Material provided >>
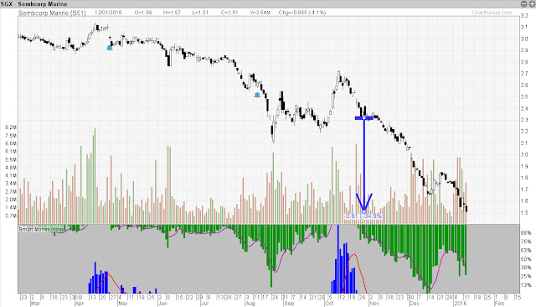Click the -0.81 (-34.9%) measurement label
The height and width of the screenshot is (307, 536).
pos(363,216)
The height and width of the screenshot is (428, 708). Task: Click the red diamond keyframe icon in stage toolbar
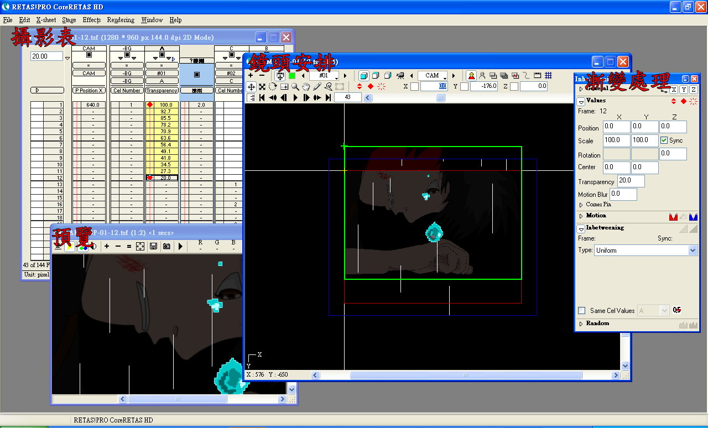point(370,86)
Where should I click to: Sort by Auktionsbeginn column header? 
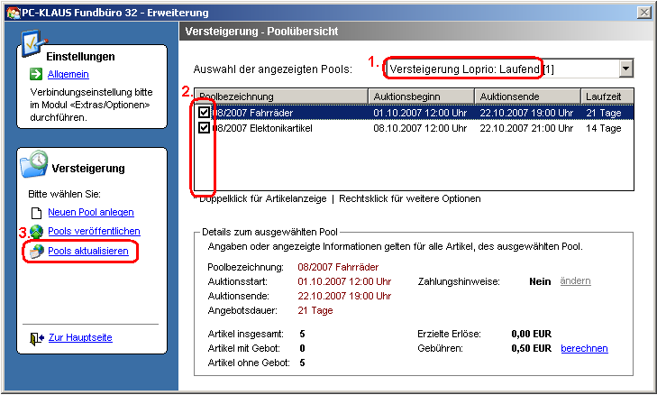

Task prompt >> Take the lines from the one holding "The height and width of the screenshot is (428, 708)." through the last line of the data above and copy them exactly, both ends included, omitting all pictures.

Answer to the exercise >>
The height and width of the screenshot is (428, 708). Task: Click the red diamond keyframe icon in stage toolbar
point(370,86)
Where should I click to: Sort by Auktionsbeginn column header? 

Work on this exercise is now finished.